Remarkably, these unspeakable acts took place in Montauban and Toulouse.
Less than 75 years ago, when the collaborationist regime of Vichy began the equally unspeakable act of deporting Jews from French soil to the death camps, these Southern cities were among the rare sites of resistance. Upon learning about the massive roundup of Jews in Montauban, the city’s bishop, Pierre-Marie Théas, instructed his priests to read a letter to their congregations in which he denounced the police action and reminded France’s political authorities that regardless of race or religion, all men were endowed with dignity and rights. Théas joined the righteous among the nations at Yad Vashem, as has the bicycle used by his secretary to deliver his letter.
A week earlier, in the neighboring city of Toulouse, the aged Archbishop Jules-Gérard Saliège delivered a sermon of equal urgency to his parishioners: “There is a morality, Christian and human, that imposes duties and recognizes rights. These duties and rights are founded on man’s nature and come from God…. No one has the power to suppress them.” (Like Théas, Saliège is one of the Righteous Among the Nations.)

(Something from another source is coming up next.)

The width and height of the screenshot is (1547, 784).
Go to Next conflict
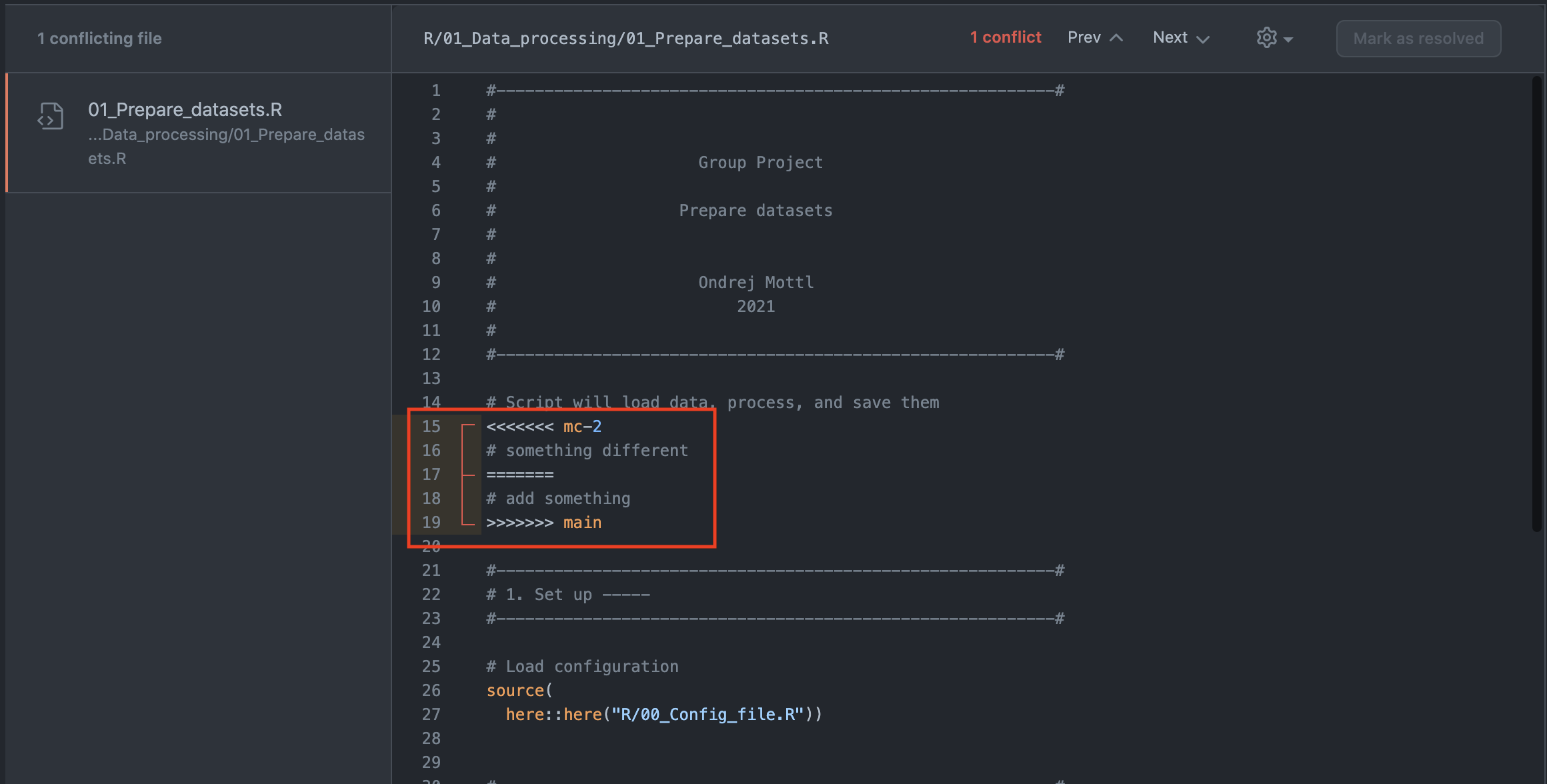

As the tenor of his letter makes clear, Saliège would not have protested if we added “Jewish” and “Muslim” to the sources of human morality. No less clearly, the confessed killer has an obscenely distorted understanding of duties and rights. This is all the more reason that France’s political leaders need to forcefully echo Saliège’s words over the coming days and weeks.
Robert Zaretsky is a professor of history at the Honors College at the University of Houston. The author of “Albert Camus: Elements of a Life” (Cornell University Press, 2010), he most recently a contributor to “The Occupy Handbook” (Little, Brown).